Java - Latch和Barrier的区别

之所以把Latch与Barrier放在一起比较是因为他们给人一种相似的感觉。
他们都是阻塞一些行为直至某个事件发生，但Latch是等待某个事件发生，而Barrier是等待线程。

先比较一下JCIP中对二者的描述：

• Latch

  A latch is a synchronizer that can delay the progress of threads until it reaches its terminal state.
  A latch acts as a gate: until the latch reaches the terminal state the gate is closed and no thread can pass, and in the terminal state the gate opens, allowing all threads to pass.
  Once the latch reaches the terminal state, it cannot change state again, so it remains open forever.
  Latches can be used to ensure that certain activities do not proceed until other one-time activities complete。

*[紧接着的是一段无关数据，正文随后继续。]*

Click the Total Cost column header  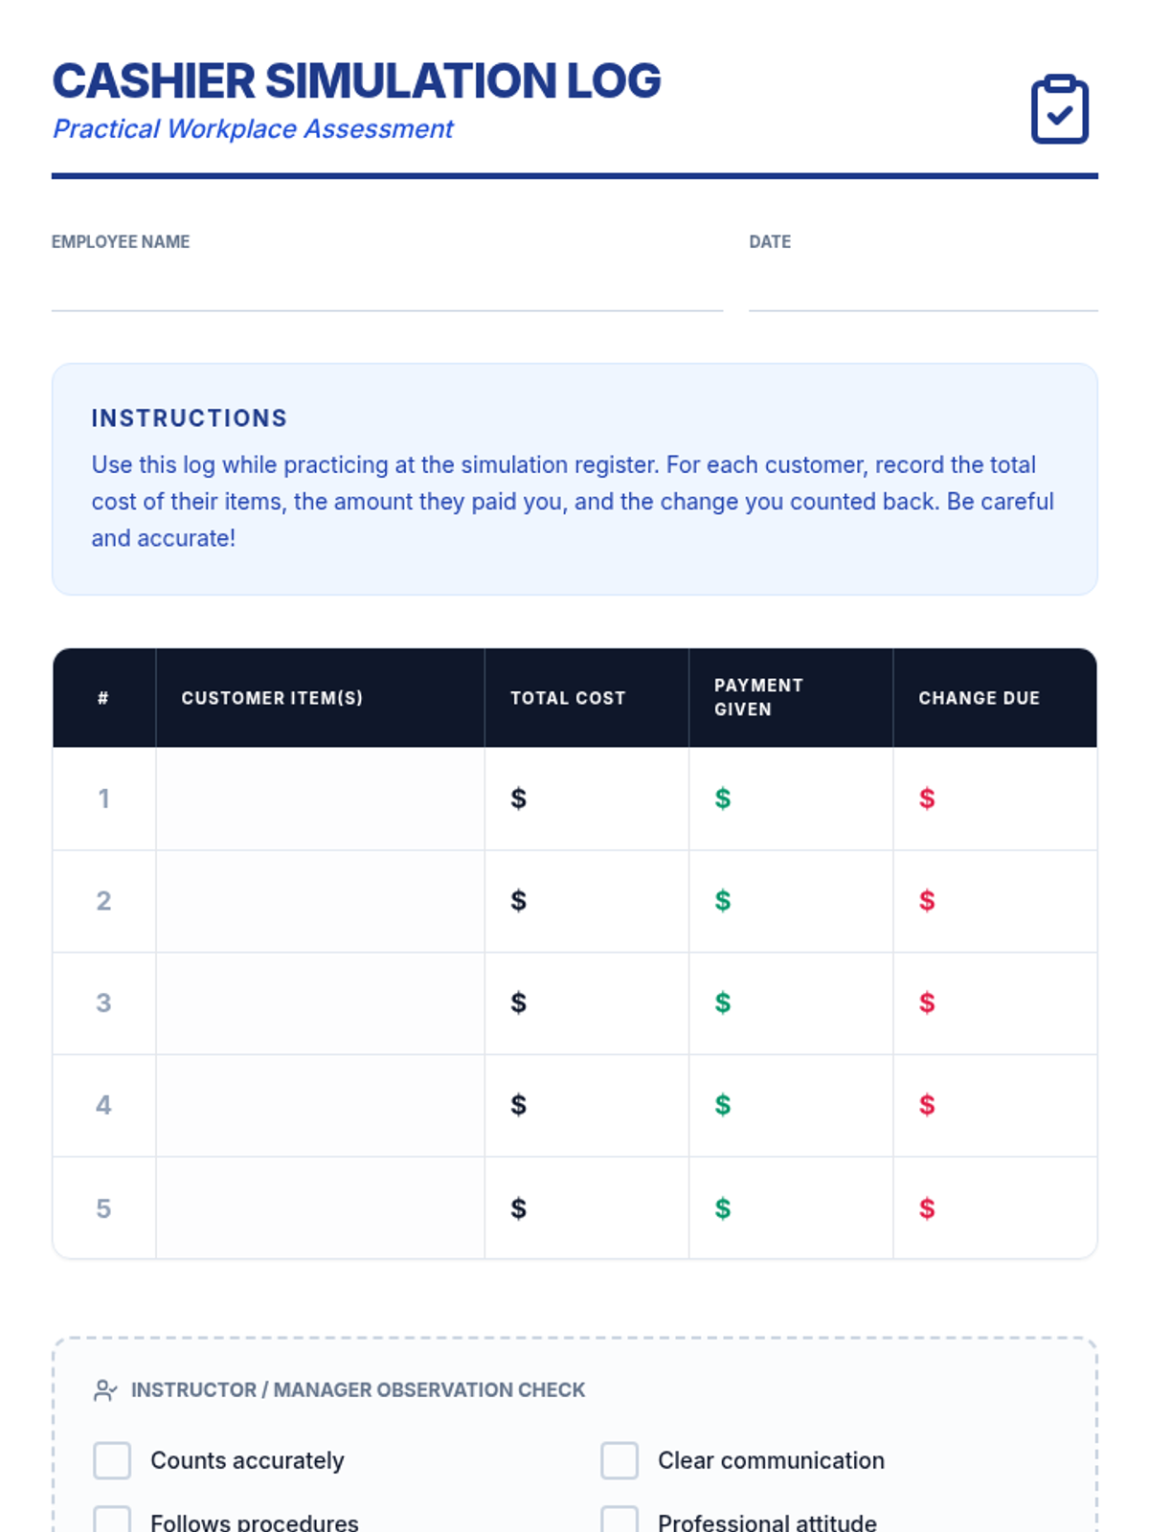(x=567, y=698)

  即，闭锁可以延迟线程执行直至达到相应的结束状态。闭锁就像一个大门，未到达结束状态相当于大门紧闭，不让任何线程通过。
  而到达结束状态后，大门敞开，让所有的线程通过，但是一旦敞开后不会再关闭。
  闭锁可以用来确保一些活动在某个事件发生后执行。

• Barrier

  CyclicBarrier allows a fixed number of parties to rendezvous repeatedly at a barrier point and is useful in parallel iterative algorithms that break down a problem into a fixed number of independent subproblems.
  Threads call await when they reach the barrier point, and await blocks until all the threads have reached the barrier point.
  If all threads meet at the barrier point, the barrier has been successfully passed, in which case all threads are released and the barrier is reset so it can be used again.

  很多人都把Barrier直译为"栅栏"，我也很喜欢这个叫法。
  栅栏可以使一组执行在一处汇集，也就是说我们可以用栅栏将一个问题分解成多个独立的子问题，并在执行结束后在同一处进行汇集。
  当线程到达汇集地后调用await，await方法会出现阻塞直至其他线程也到达汇集地。
  如果所有的线程都到达就可以通过栅栏，也就是所有的线程得到释放，而且栅栏也可以被重新利用。

另外，下面javadoc中对二者之间区别的说明：

A CountDownLatch is initialized with a given count.
The await methods block until the current count reaches zero due to invocations of the countDown method, after which all waiting threads are released and any subsequent invocations of await return immediately.
This is a one-shot phenomenon -- the count cannot be reset. If you need a version that resets the count, consider using a CyclicBarrier.

闭锁从来都是带着事件的触发次数。
await方法会一直阻塞至countDown方法将次数变成0为止，所有的线程被释放才能进行后续的工作。
但这种现象只能出现一次，也就是说触发次数不会被重置。
如果你想要一个可重置次数的闭锁，那就用栅栏。

Another typical usage would be to divide a problem into N parts, describe each part with a Runnable that executes that portion and counts down on the latch, and queue all the Runnables to an Executor.
When all sub-parts are complete, the coordinating thread will be able to pass through await.
(When threads must repeatedly count down in this way, instead use a CyclicBarrier.)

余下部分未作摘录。